--- Data section ---

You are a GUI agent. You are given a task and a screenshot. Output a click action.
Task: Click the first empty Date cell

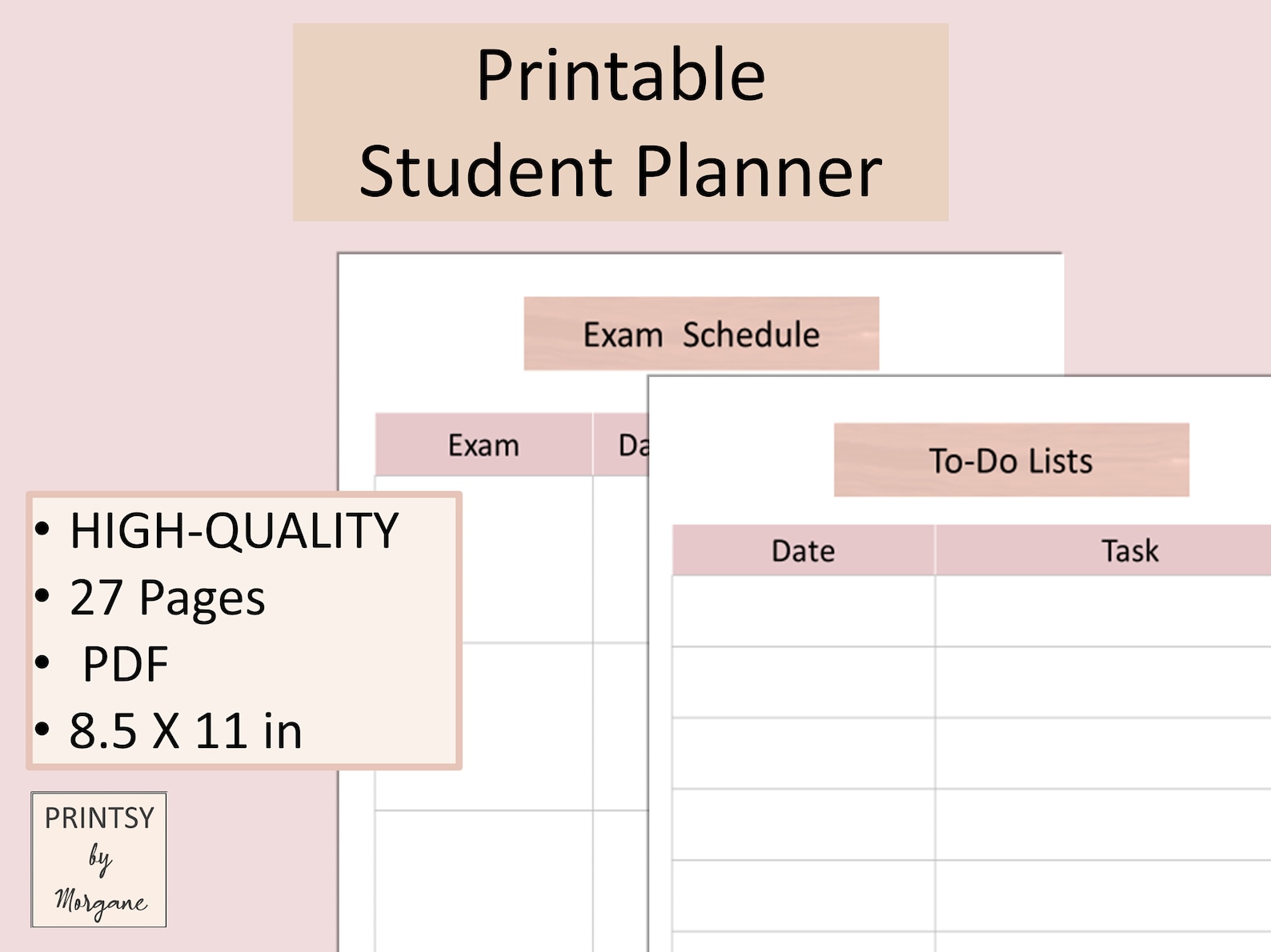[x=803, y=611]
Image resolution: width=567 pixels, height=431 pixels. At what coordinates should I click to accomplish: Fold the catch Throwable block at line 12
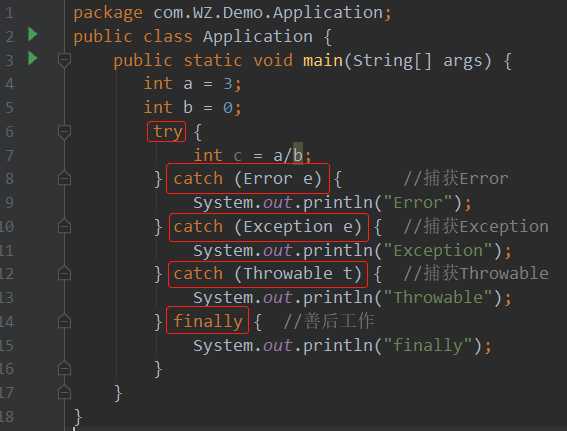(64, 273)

---
--- Data section ---

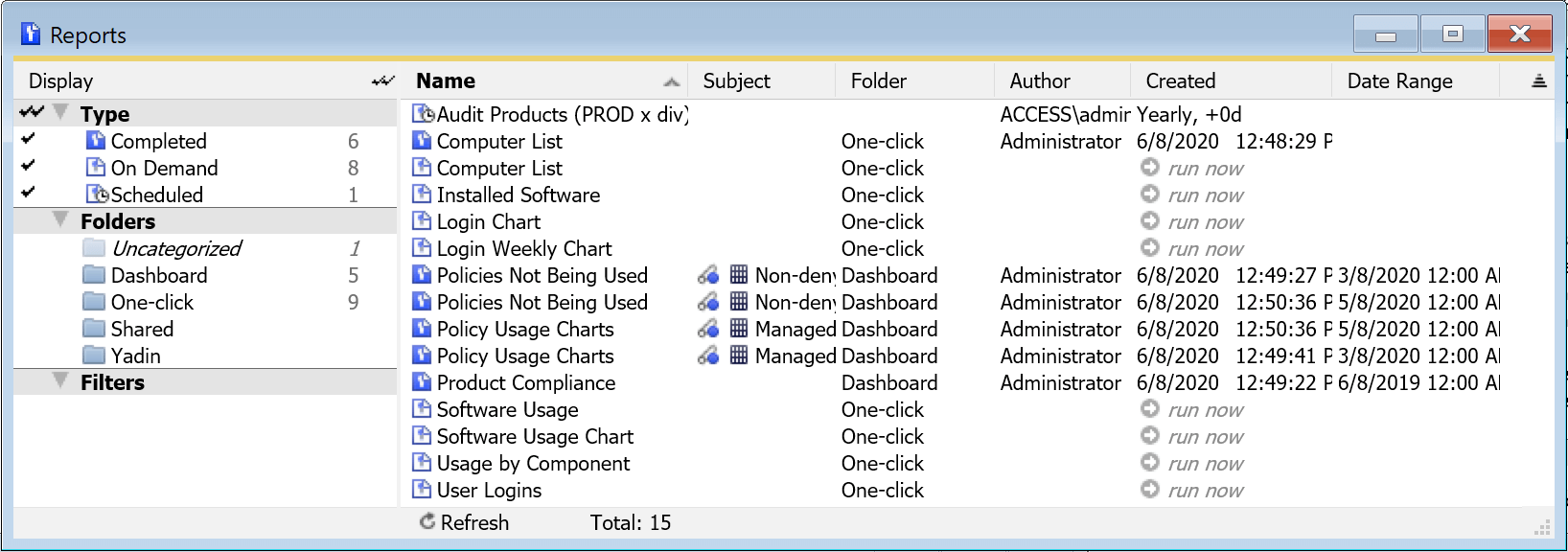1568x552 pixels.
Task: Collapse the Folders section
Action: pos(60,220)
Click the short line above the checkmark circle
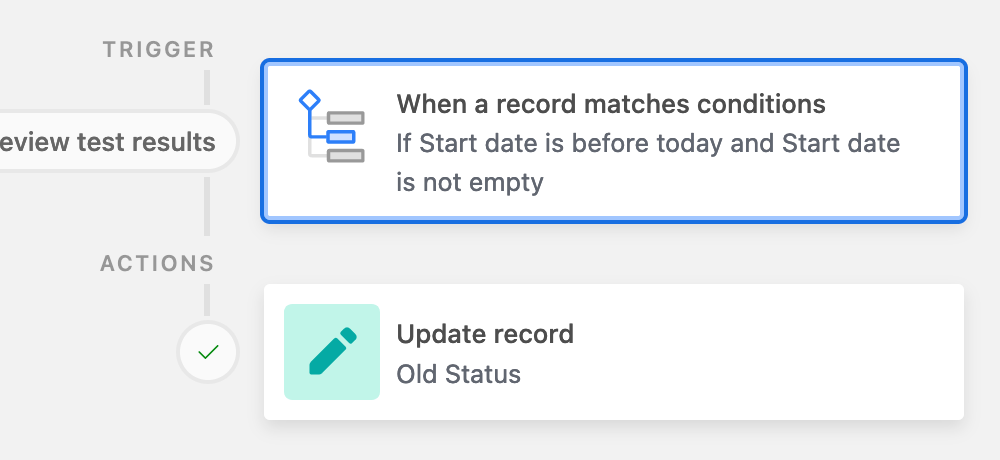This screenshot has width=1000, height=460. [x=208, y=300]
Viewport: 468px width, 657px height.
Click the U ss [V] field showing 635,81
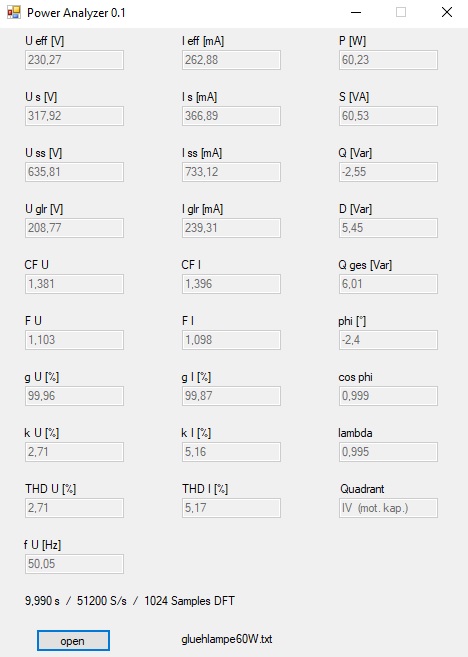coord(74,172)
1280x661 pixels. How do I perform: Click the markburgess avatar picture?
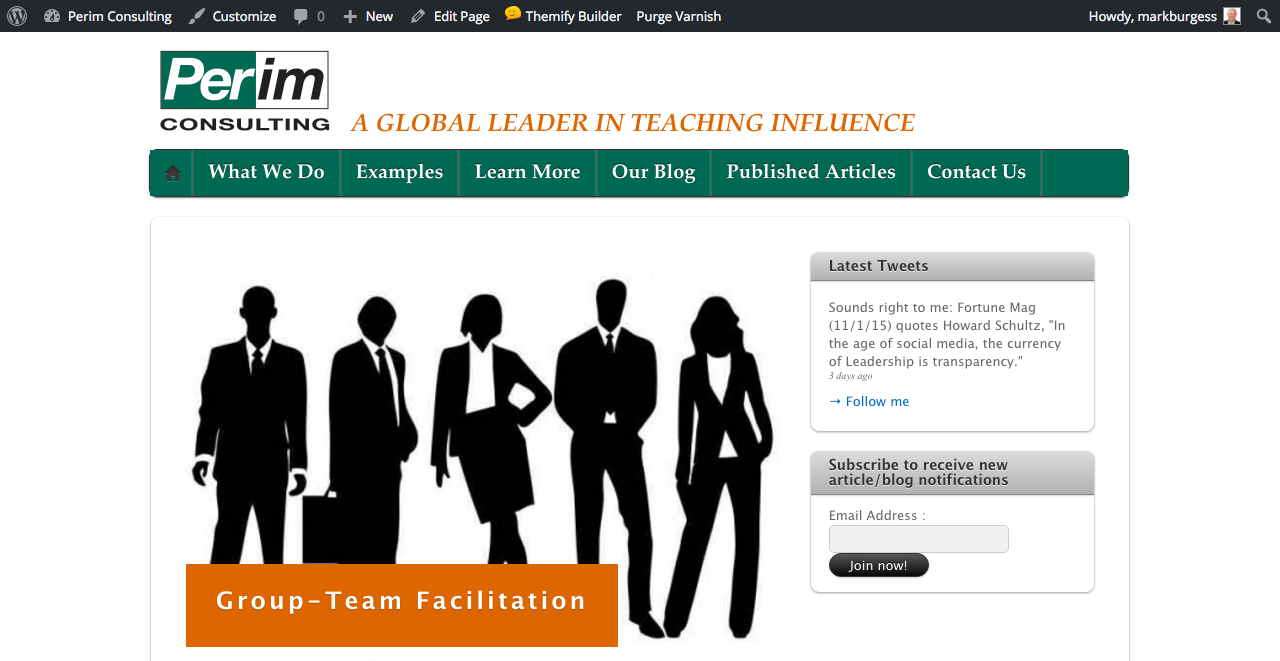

---

### [What you are asked to do]
Although pictures appear among the entries, please set down only the lines from the one with "Click the U ss [V] field showing 635,81" up to and including the one with "1280x661 pixels. How", word for word.

### [Result]
Click the U ss [V] field showing 635,81
coord(74,172)
1280x661 pixels. How do I perform: Click the markburgess avatar picture?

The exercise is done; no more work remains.